Key West 2

Ambler Isle
V and S
Wed 1 Jun 2011 00:25
25 48N
81 28W
May 28-31, 2011
Still in Key West, we met Geoffrey, Jessica, and Patrick Carter at the Turtle Krawls restaurant for lunch.  It was fun meeting Geoff's family and seeing the young man he'd grown to be.  Both in the US Coast, Jessica is the distress call operator.  The voice of the Coast Guard on the VHF in Key West.  Geoff keeps the fleet of boats and ships running.  We walked the streets of Key West, happy to have locals give us the tour.  Geoff's parents Roger and Lisa arrived the following day.  We again went into the city to meet them at the little Cuban restaurant. We also toured the city with them, sharing favorite spots.  We browsed the shops, stopped along the way to have drinks, listened to the entertainment, saw the sights.  As usual, we picked up where we left off the last visit.  We always have a good time with them.  But the weather was turning.  Maybe all the storms in the USA were creating disturbances here.  The winds were getting stronger, and the seas higher.  We would have to cut short our Key West trip and leave out Monday morning. We would not even have time to have a visit with them aboard Amber Isle.  After fond farewells, we went home, took the dinghy out of the water and put it into its cradle for the journey north. 

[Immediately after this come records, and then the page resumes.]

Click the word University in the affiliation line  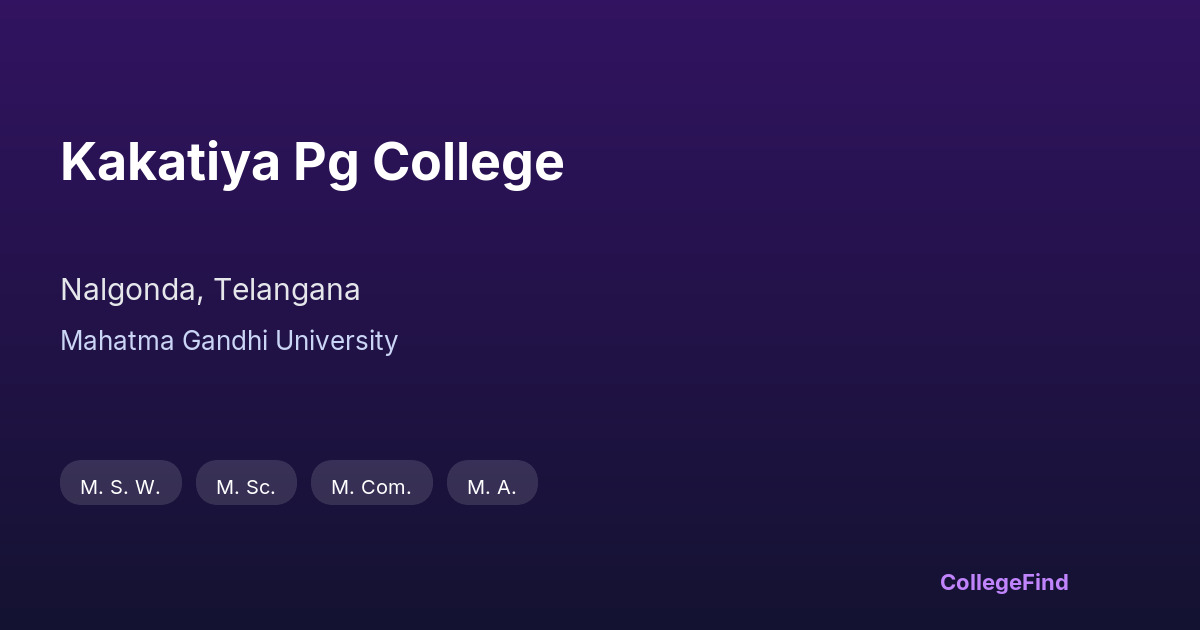(337, 341)
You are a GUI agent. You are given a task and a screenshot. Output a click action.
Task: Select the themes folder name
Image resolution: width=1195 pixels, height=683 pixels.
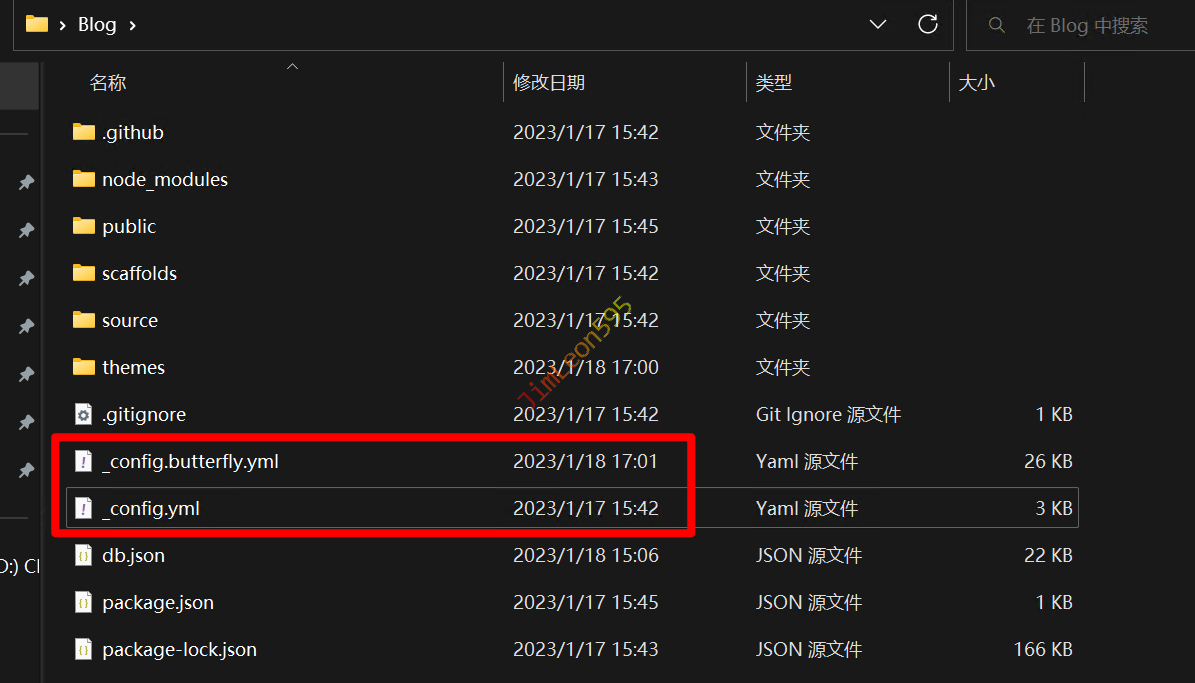pos(133,367)
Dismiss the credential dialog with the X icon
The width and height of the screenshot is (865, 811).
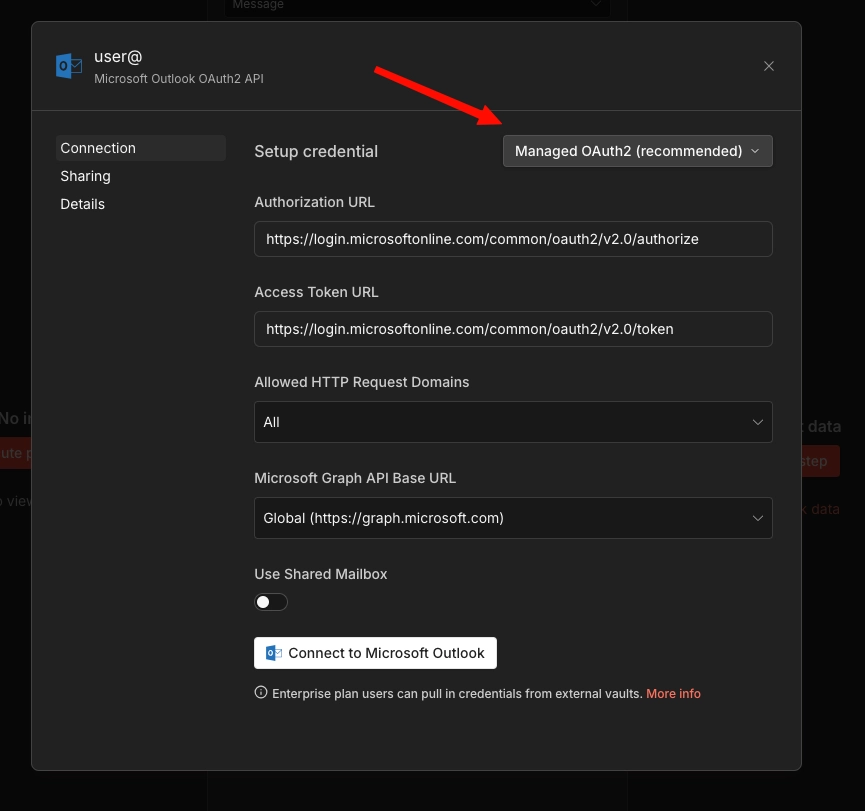(768, 66)
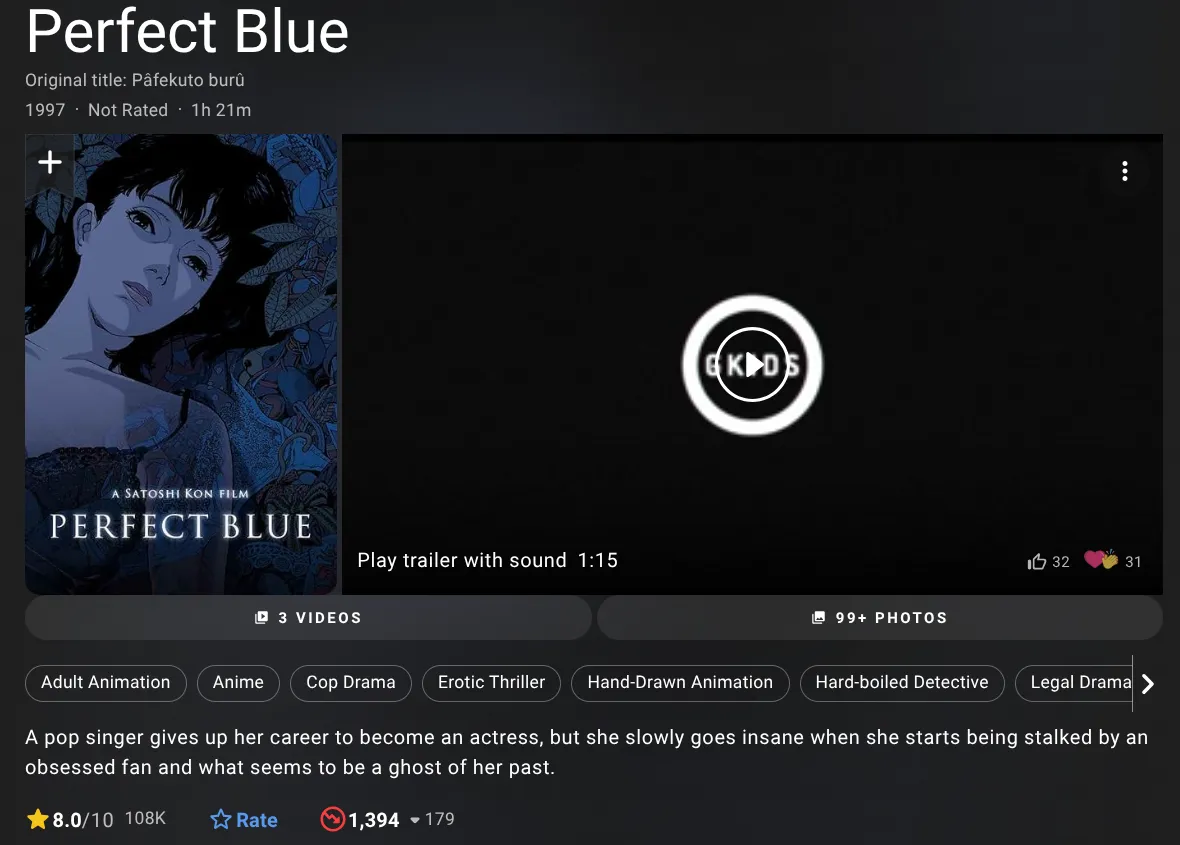Click the videos icon in 3 Videos button
This screenshot has height=845, width=1180.
point(261,618)
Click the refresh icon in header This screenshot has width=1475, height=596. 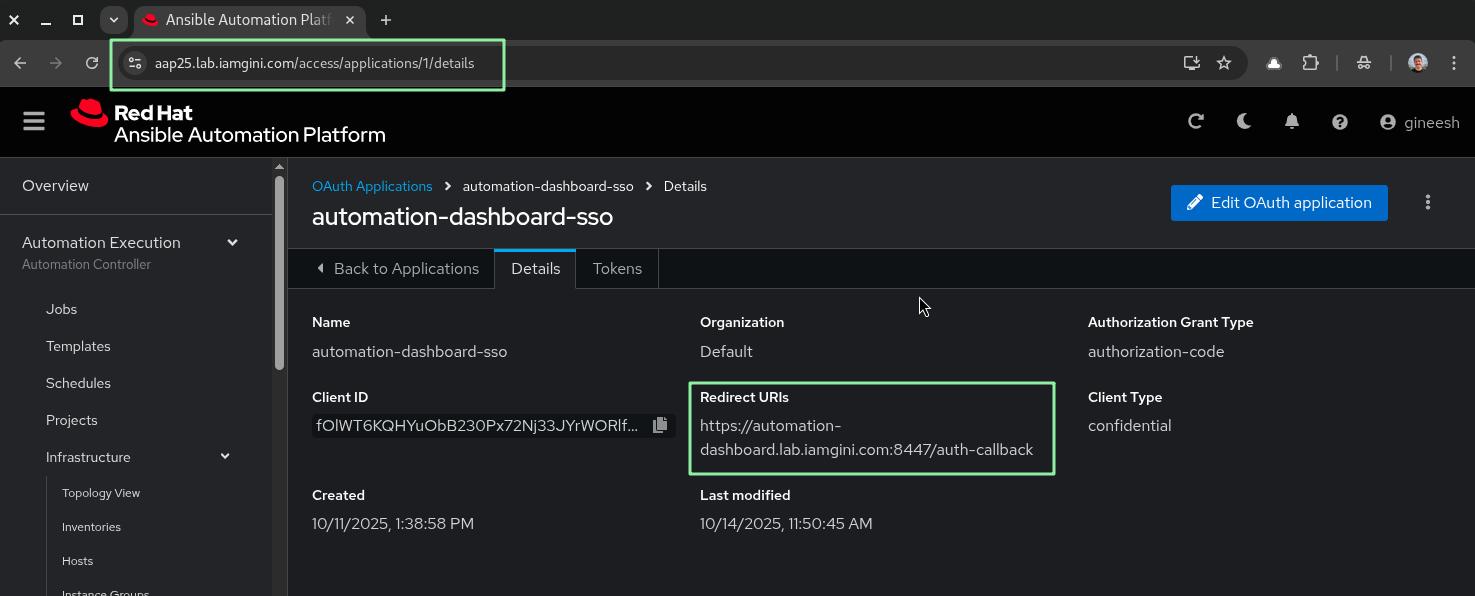pyautogui.click(x=1195, y=122)
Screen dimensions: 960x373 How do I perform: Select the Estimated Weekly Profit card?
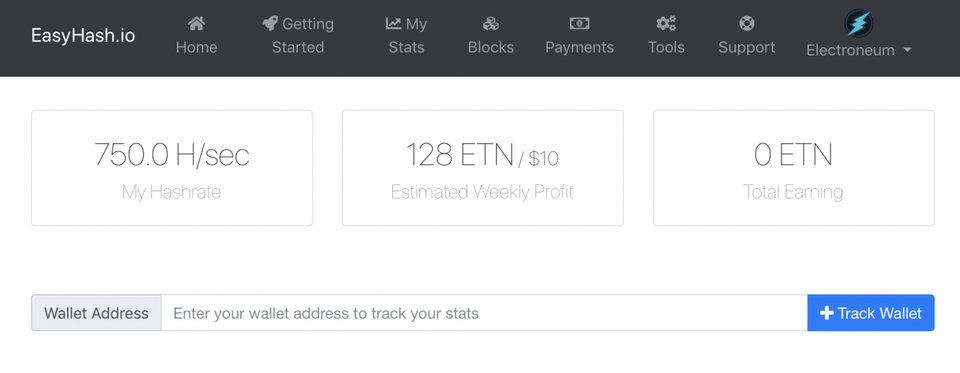coord(482,168)
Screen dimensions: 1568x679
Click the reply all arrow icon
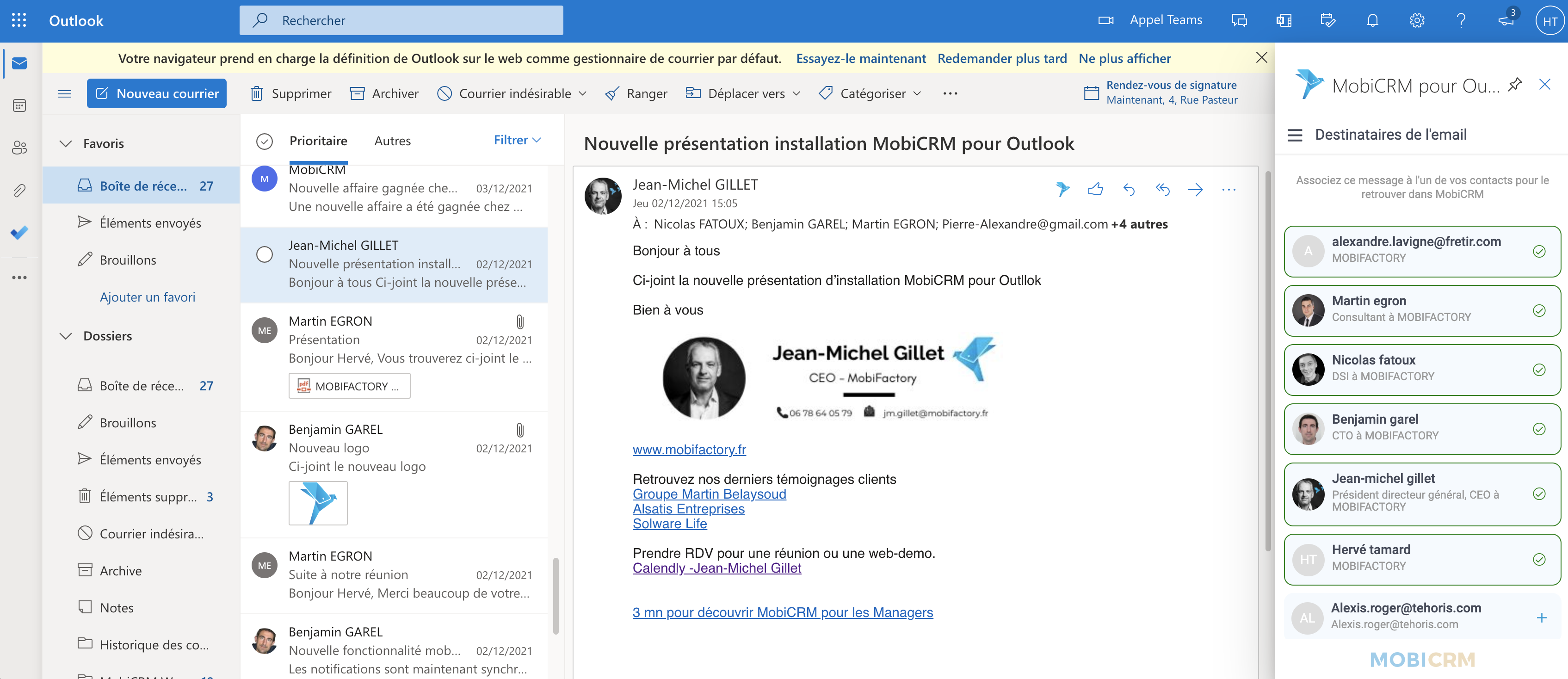click(x=1162, y=189)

We awoke early and by 6:30am had weighed anchor and were motoring through the channel north.  As usual, the predicted NE wind direction was wrong.  We would not make Marco Island this trip.  Our first plan was to anchor in Shark River, in the Everglades National Park.  Funny name, since sharks are primarily salt water fish.  But as we neared the river, we decided it was too early to stop.  Better to continue on a few hours to the Indian Key River.  That would bring us closer to Ft. Myers.  Especially good if the winds got stronger.  Sometimes we have to take longer days journeys than we'd like.  The southwest of Florida is very shallow and dotted with thousands of islands.  Much of it is inexcessible to all but the shallowest draft boats.  The water is a sort of pea green, and murky.   A small fishing boat was anchored just off the channel.  Once in the security of Indian Key Pass, we dropped anchor and rinsed the salt off the boat with fresh water, especially the windows and rails.  The sea mist had thrown sea grass all over the bow deck.  Valt suggested we use a lawn mower. A pod of dolphins greeted us.   Flies hovered around the doors and windows, hoping for an opening.   We enjoyed a pork tenderloin medallions dinner and were ready for bed.  This part of the trip finds us rising early, running long hours, then dropping into bed early.  There are few places to stop along the way to break up the trip. 
Morning found us out and about at 6:00am. The flies had stayed overnight, and were joined this morning with mosquitoes.  These were some of the first mosquitoes we've seen since we have been cruising.  Even in Tennessee, mosquitoes are rare.  On the Tennessee River, they raise and lower the water levels with the dams to kill the mosquito larva before they hatch.  The Everglades National Park is very beautiful.  In many parts, going ashore is not allowed at all.  In some parts a camping permit is required.  But how could anyone camp overnight in a tent?